Regulators and governments in Asia have different attitudes to regulating cryptocurrencies and the exchanges on which they are traded.

Under Singapore's regime, crypto exchanges must be licenced, but can have retail investors as clients. However, China on Tuesday announced a tougher ban on banks and payment companies offering crypto-related services which furthered a selloff that briefly wiped $1 trillion off crypto market capitalisation.

The FSTB said it intends to propose legislative changes to turn its proposals into law in the upcoming 2021-22 session of the city's legislative assembly.

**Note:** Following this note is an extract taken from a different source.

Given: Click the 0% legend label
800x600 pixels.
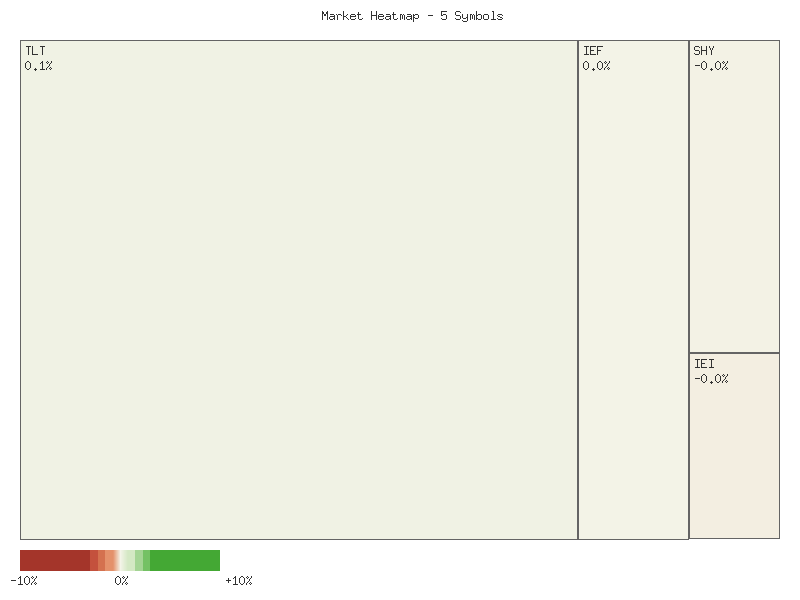Looking at the screenshot, I should [122, 580].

($1 = 7.7637 Hong Kong dollars)

Disclaimer: Investing carries risk. This is not financial advice. The above content should not be regarded as an offer, recommendation, or solicitation on acquiring or disposing of any financial products, any associated discussions, comments, or posts by author or other users should not be considered as such either. It is solely for general information purpose only, which does not consider your own investment objectives, financial situations or needs. TTM assumes no responsibility or warranty for the accuracy and completeness of the information, investors should do their own research and may seek professional advice before investing.

Report

Comment54

  • ParableTalen
    ·2021-05-28
    Hmm because they follow China, right?
    Reply
    Report
  • muscleman
    ·2021-05-22
    ⬇️⬇️⬇️
    Reply
    Report
  • Wallstrtbets
    ·2021-05-22
    What nonsense.
    Reply
    Report
  • Ironteam
    ·2021-05-22
    This is unwise and defeats the purpose of exisitance of crypto. People will find a way around this. 
    Reply
    Report
  • MothersMilk
    ·2021-05-21
    Comm
    Reply
    Report
  • ET2021
    ·2021-05-21
    Gd. Restrict before whole generation lose their saving to big shark
    Reply
    Report
  • Jaden994
    ·2021-05-21
    Comment and like. Tks.
    Reply
    Report
    Fold Replies
    • TTH4Legs
      Done
      2021-05-23
      Reply
      Report
  • nctony
    ·2021-05-21
    That it for crypto[捂臉] 
    Reply
    Report
  • suman
    ·2021-05-21
    Sounds like the mainland night be behind this decision
    Reply
    Report
  • Jazling
    ·2021-05-21
    Comment pls
    Reply
    Report
    Fold Replies
    • suman
      interesting to find out that HK has an 'opt-in' approach for the exchanges
      2021-05-21
      Reply
      Report
  • Index_
    ·2021-05-21
    Actually the news is bullish for crypto. Restricting to professionals and institutions means stabilization of value. Retailers can go all in before the rule kicks in
    Reply
    Report
  • Sabniz33
    ·2021-05-21
    Really..Like and comment.
    Reply
    Report
    Fold Replies
    • Jaden994
      Commented.
      2021-05-21
      Reply
      Report
  • StockWatcher
    ·2021-05-21
    A big short
    Reply
    Report
  • DragonKC
    ·2021-05-21
    Does mean without crypto,  u can't get rich. Its yr investment strategies.  There is no guarantee win in crypto. 
    Reply
    Report
  • EdwardSeng
    ·2021-05-21
    It restricted Hongkongees for getting rich. lol [Miser] 
    Reply
    Report
  • riphunter
    ·2021-05-21
    More bad news
    Reply
    Report
  • Kendaman
    ·2021-05-21
    Like
    Reply
    Report
  • Eliastan
    ·2021-05-21
    Sad
    Reply
    Report
  • Dssummer
    ·2021-05-21
    Oh no
    Reply
    Report
  • Moonwalker
    ·2021-05-21
    Please comment below
    Reply
    Report
 
 
 
 

Most Discussed

 
 
 
 
 

7x24

 
 
 
 
 
 
 
 
 
 
 
 
 
 
 

Company: TTMF Limited. Tech supported by Xiangshang Yixin.